• [Pixel coordinate grounding data]
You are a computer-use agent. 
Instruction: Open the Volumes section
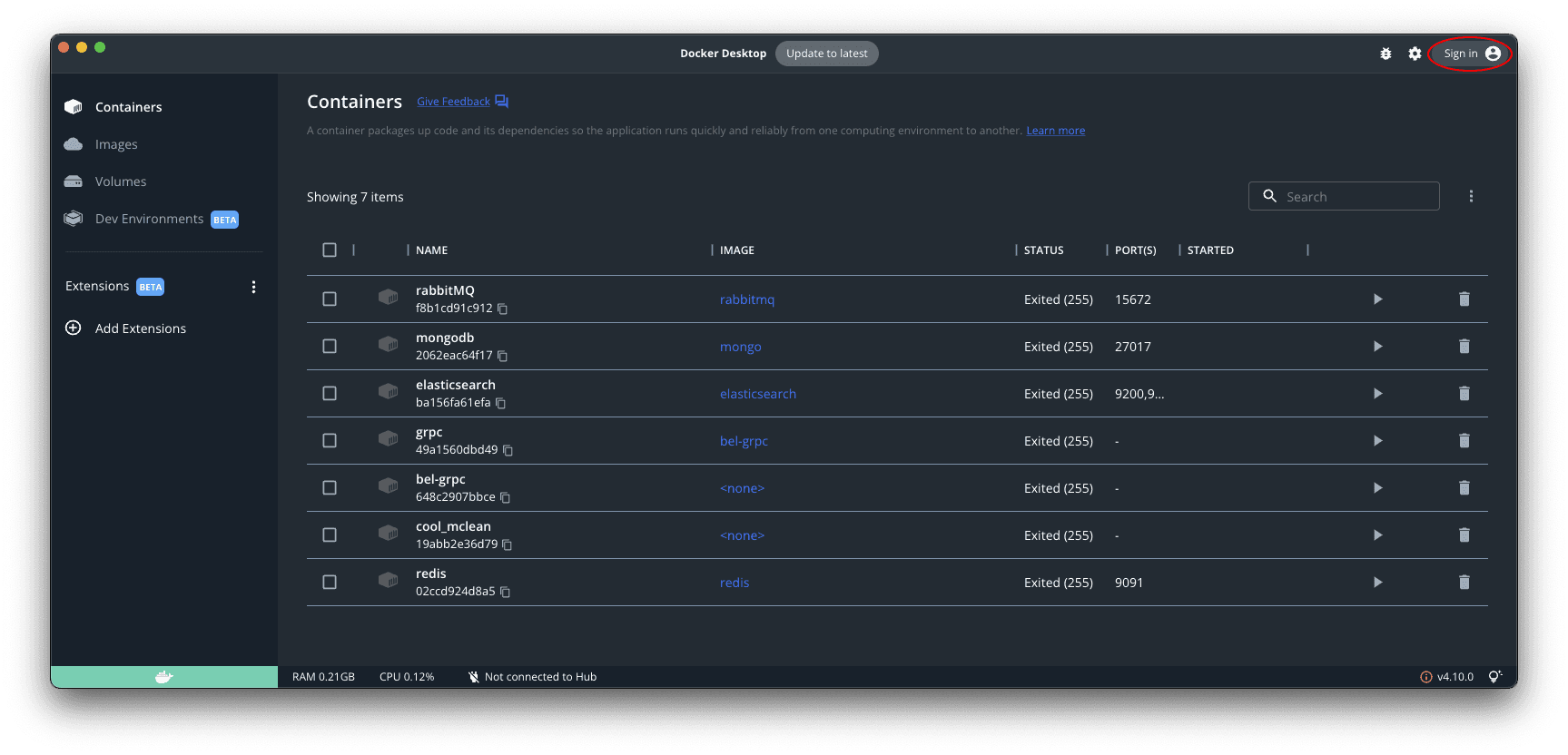pyautogui.click(x=120, y=181)
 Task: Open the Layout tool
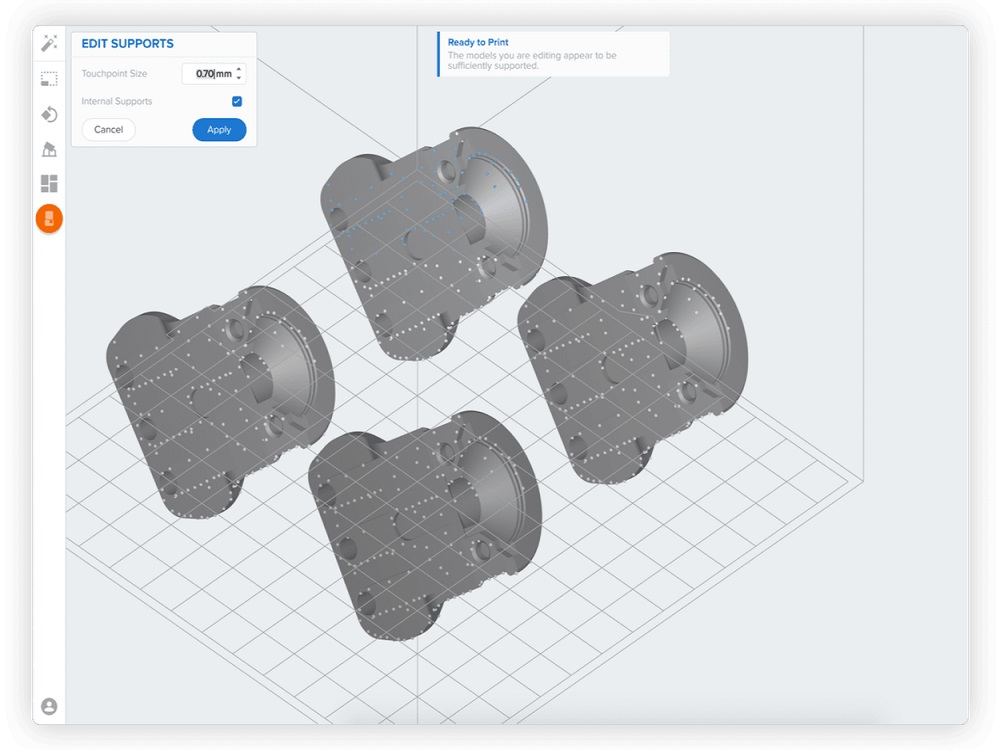pyautogui.click(x=48, y=183)
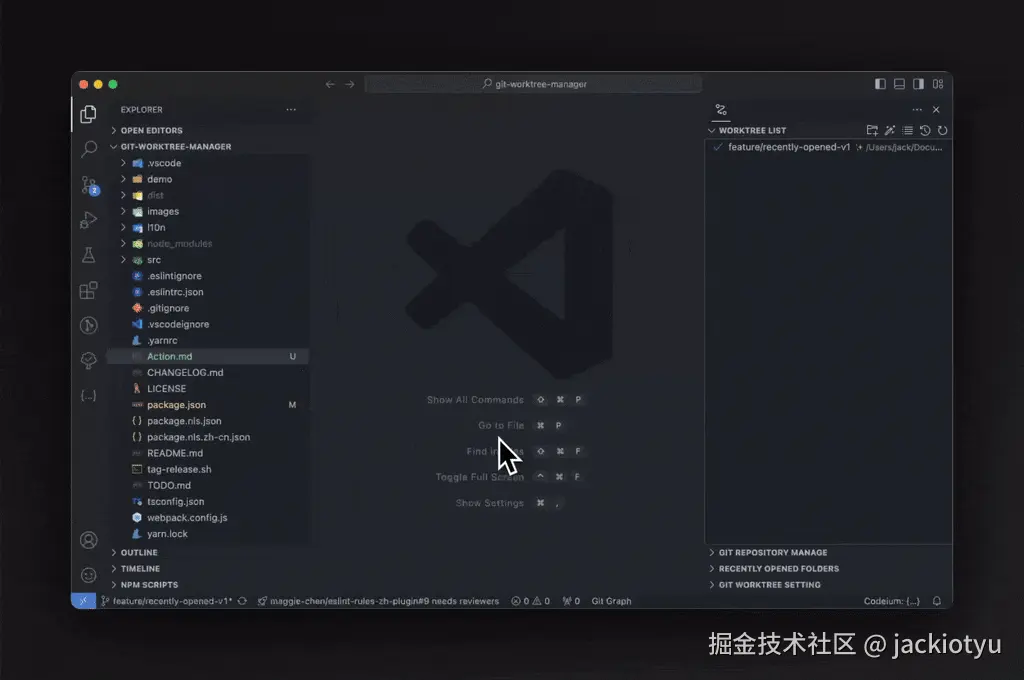This screenshot has width=1024, height=680.
Task: Open the Accounts icon at bottom of Activity Bar
Action: (88, 540)
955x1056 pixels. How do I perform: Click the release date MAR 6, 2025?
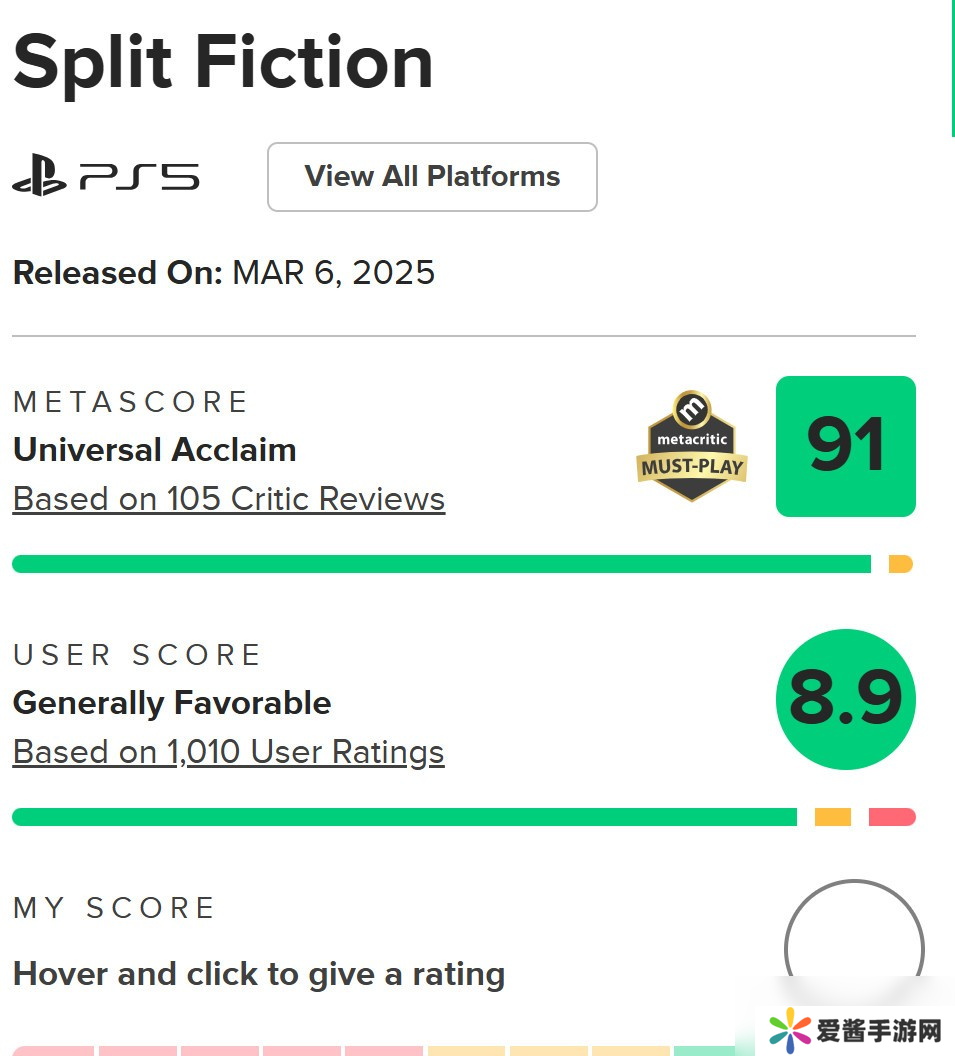coord(333,272)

• [YOUR OBJECTIVE]
Repeat every entry above word for word, and include no pictures.

• [RESPONSE BELOW]
You are a computer-use agent. 
Instruction: Open the Volumes section
pyautogui.click(x=120, y=181)
 Task: Open the Layout tool
pyautogui.click(x=48, y=183)
This screenshot has width=1024, height=680.
Task: Open the Accounts icon at bottom of Activity Bar
Action: (88, 540)
955x1056 pixels. How do I perform: Click the release date MAR 6, 2025?
coord(333,272)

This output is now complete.